Enhancer AAV plasmids were maxi-prepped and transfected with PEI Max 40K (Polysciences Inc., catalog # 24765-1) into one 15 cm plate of AAV-293 cells (Cell Biolabs catalog # AAV-100), along with helper plasmid pHelper (Cell BioLabs) and PHP.eB rep/cap packaging plasmid (Chan et al., 2017 (link)), with a total mass of 150 μg PEI Max 40K, 30 μg pHelper, 15 μg rep/cap plasmid, and 15 μg enhancer-AAV vector. The next day medium was changed to 1% FBS, and then after 5 days cells and supernatant were harvested and AAV particles released by three freeze-thaw cycles. Lysate was then treated with benzonase to degrade free DNA (2 μL benzonase, 30 min at 37°C, MilliporeSigma catalog # E8263-25KU), and then cell debris was cleared with low-speed spin (1500 g 10 min).
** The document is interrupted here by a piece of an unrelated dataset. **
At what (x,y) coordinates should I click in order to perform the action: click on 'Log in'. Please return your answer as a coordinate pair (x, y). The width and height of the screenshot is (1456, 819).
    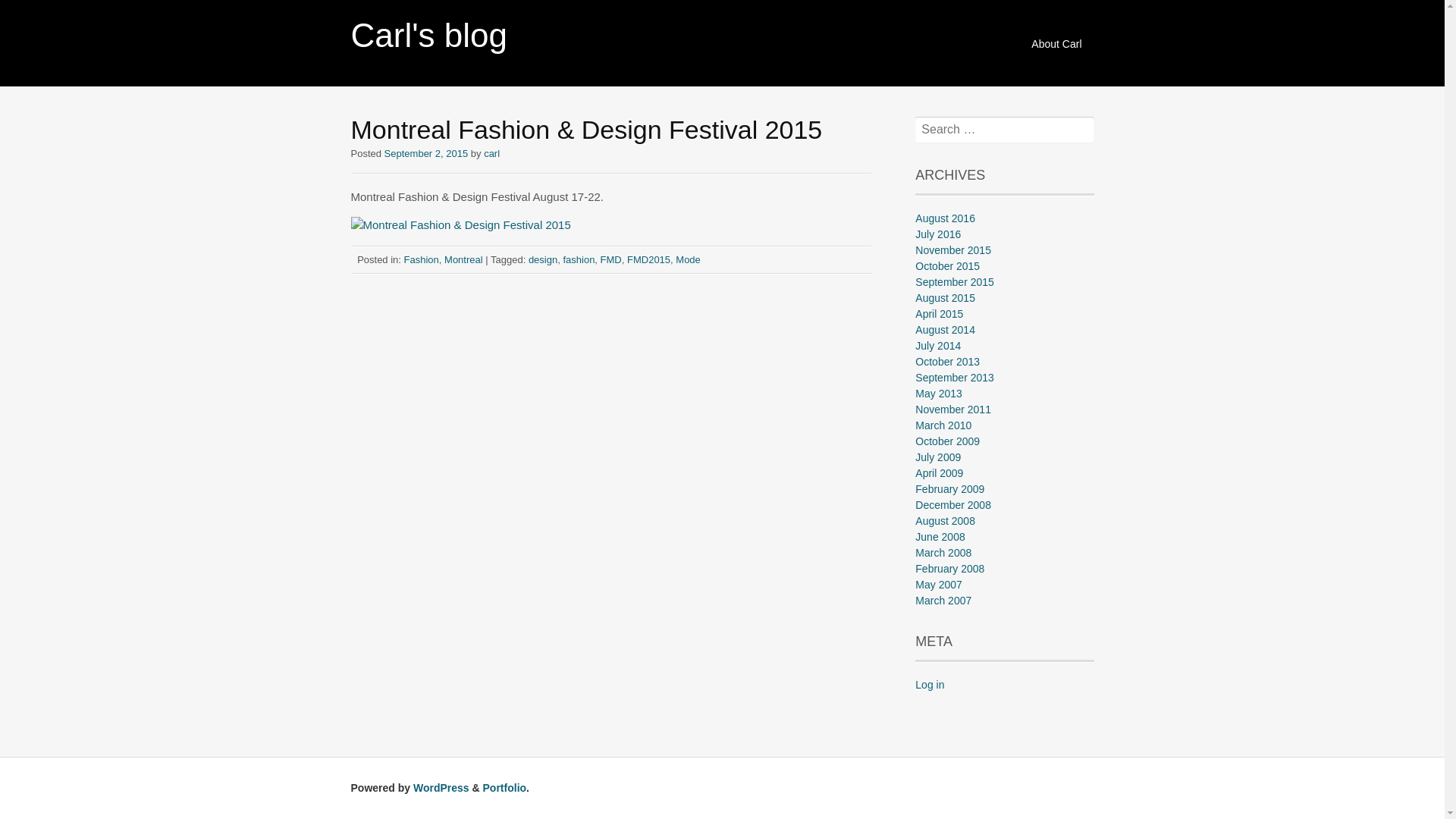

The supernatant containing virus was concentrated over a 100 kDa molecular weight cutoff Centricon column (MilliporeSigma catalog # Z648043) to a final volume of ~150 μL. For highly purified large-scale preps this protocol was altered so that ten plates were transfected and harvested together at 3 days after transfection, and then the crude virus was purified by iodixanol gradient centrifugation.
Z648043
Manufactured by Merck Group
Z648043 is a specialized lab equipment used for scientific research and analysis. It is designed to perform precise measurements and data collection in a controlled laboratory environment. The core function of this product is to provide accurate and reliable data to support various scientific investigations and experiments. No further details on the intended use or specific applications of this equipment can be provided in an unbiased and factual manner.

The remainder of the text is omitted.